Danielle Hlavin, R.N., from UCHealth Memorial Hospital Central in Colorado Springs, Colorado, and Maureen Varty, Ph.D., R.N., from UCHealth University of Colorado Hospital in Aurora, assessed whether staff knowledge could be increased and the frequency of off-label pulse oximeter placement could be reduced in the critical care setting. A preintervention audit was completed, and following an educational intervention for health care staff in critical care units, a postintervention survey and postintervention audit were completed. To address supply barriers to the use of appropriate pulse oximetry sensors, 90 ear probes were purchased for the critical care setting.
The researchers found that a finger probe was used off-label on the ear in 15.2 percent of patients in the preintervention audit (508 observations). A finger probe was used on the ear in only 0.8 percent of patients in the postintervention audit with 365 observations.

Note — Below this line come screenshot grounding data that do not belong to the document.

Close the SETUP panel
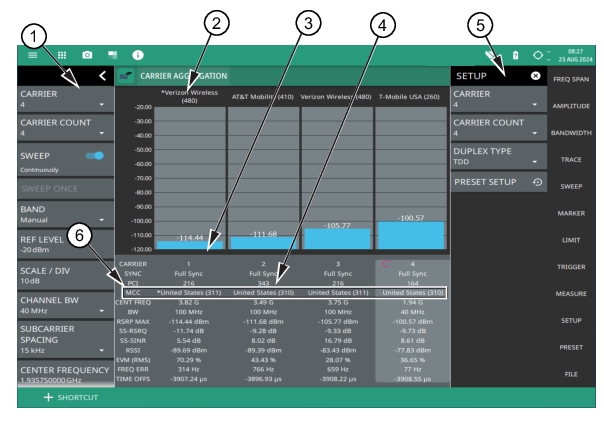 tap(535, 76)
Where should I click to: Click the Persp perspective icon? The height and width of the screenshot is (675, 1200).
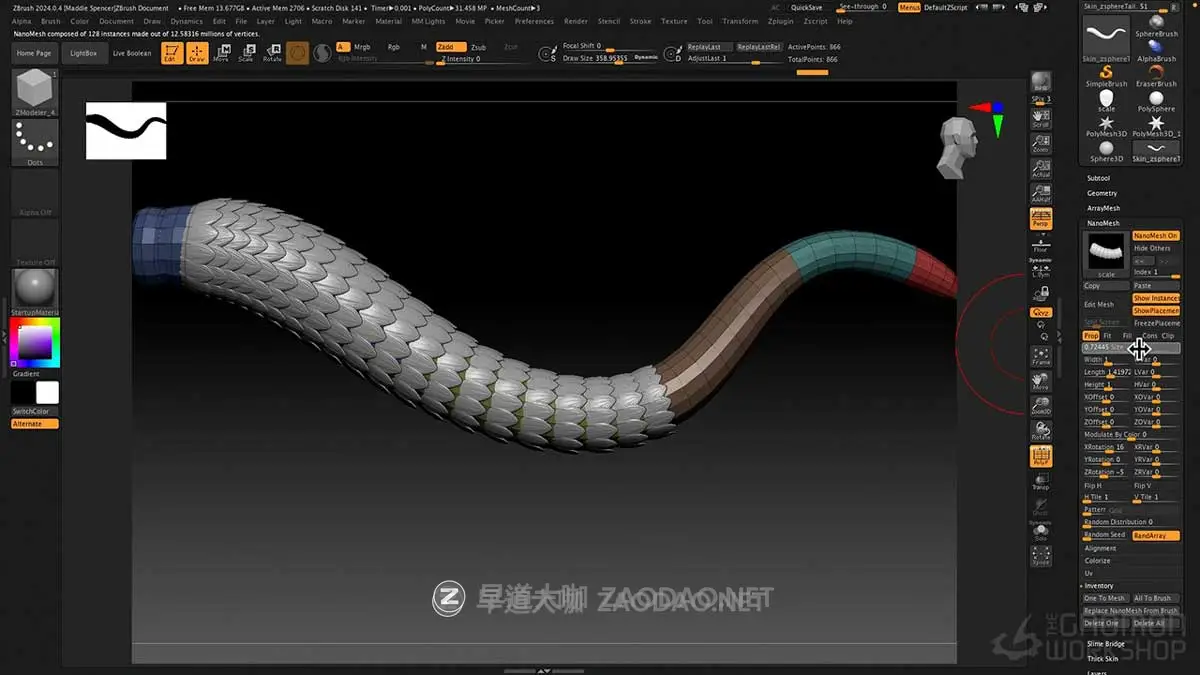1041,219
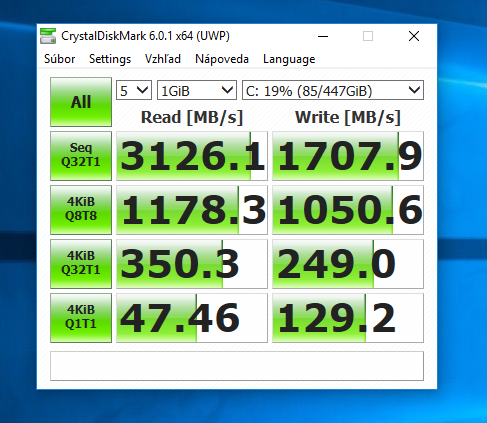Open the C: drive selection dropdown

pyautogui.click(x=333, y=90)
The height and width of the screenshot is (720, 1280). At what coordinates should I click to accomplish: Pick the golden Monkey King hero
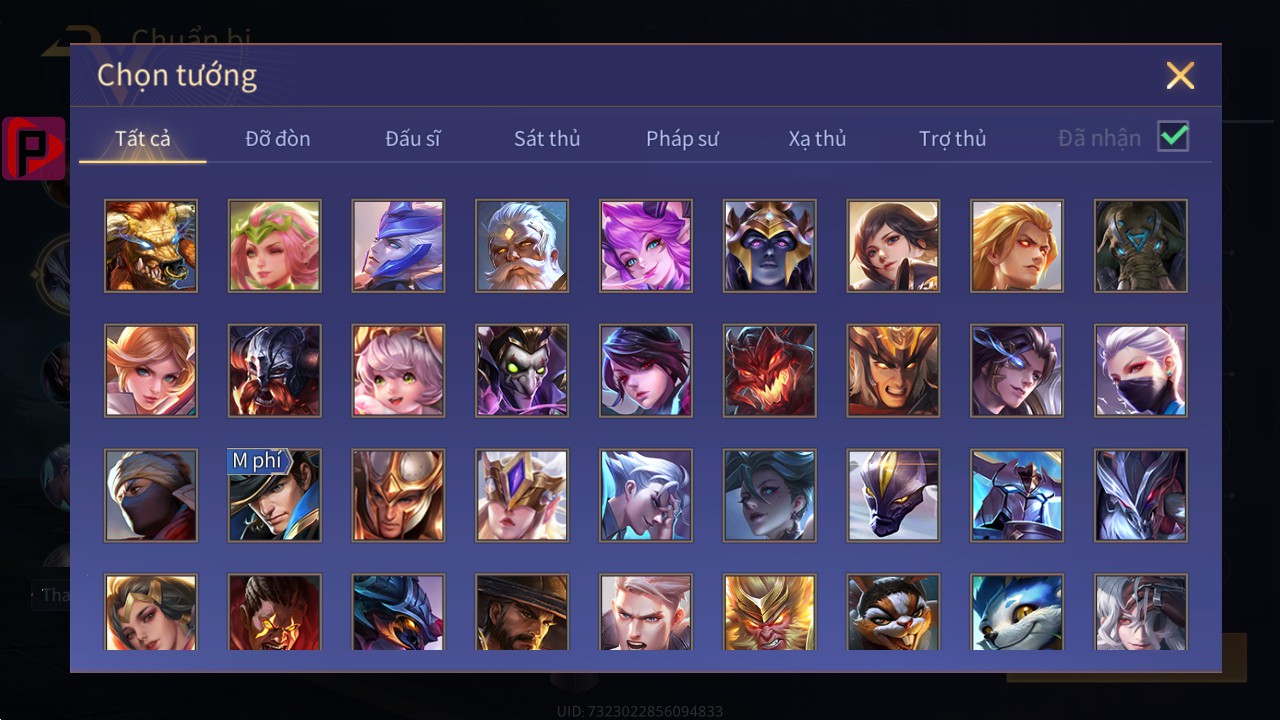coord(770,612)

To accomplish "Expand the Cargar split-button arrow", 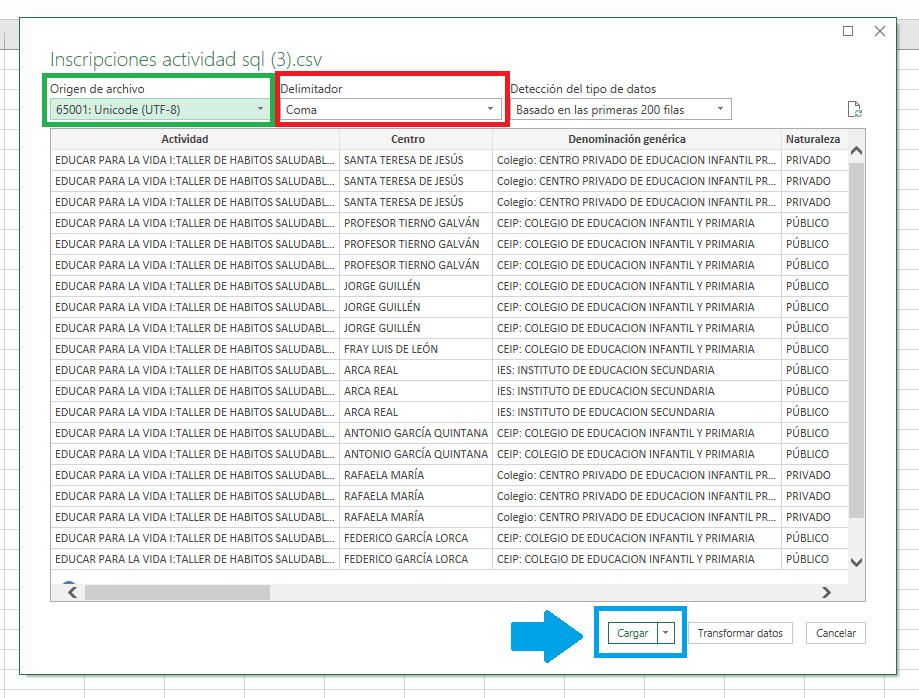I will 666,633.
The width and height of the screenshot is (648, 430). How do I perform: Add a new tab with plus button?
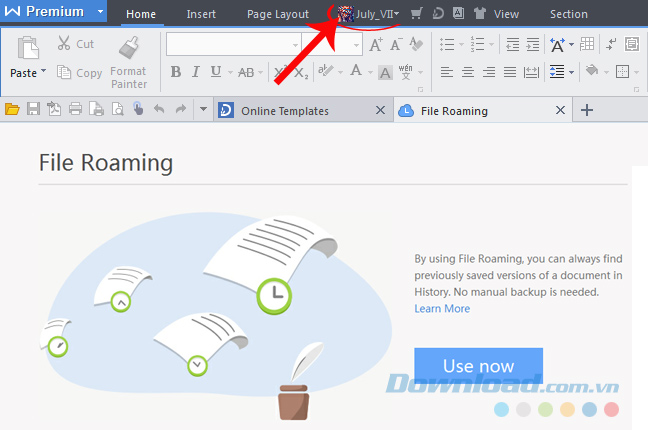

“A review of the literature found that pulse oximetry accuracy is optimized when pulse oximeters are used according to manufacturer guidelines,” the authors write. “However, there may be gaps in staff knowledge and resources. Providing education about pulse oximetry and ensuring that appropriate resources such as ear pulse oximeter probes are available to staff increase compliance with best practice.”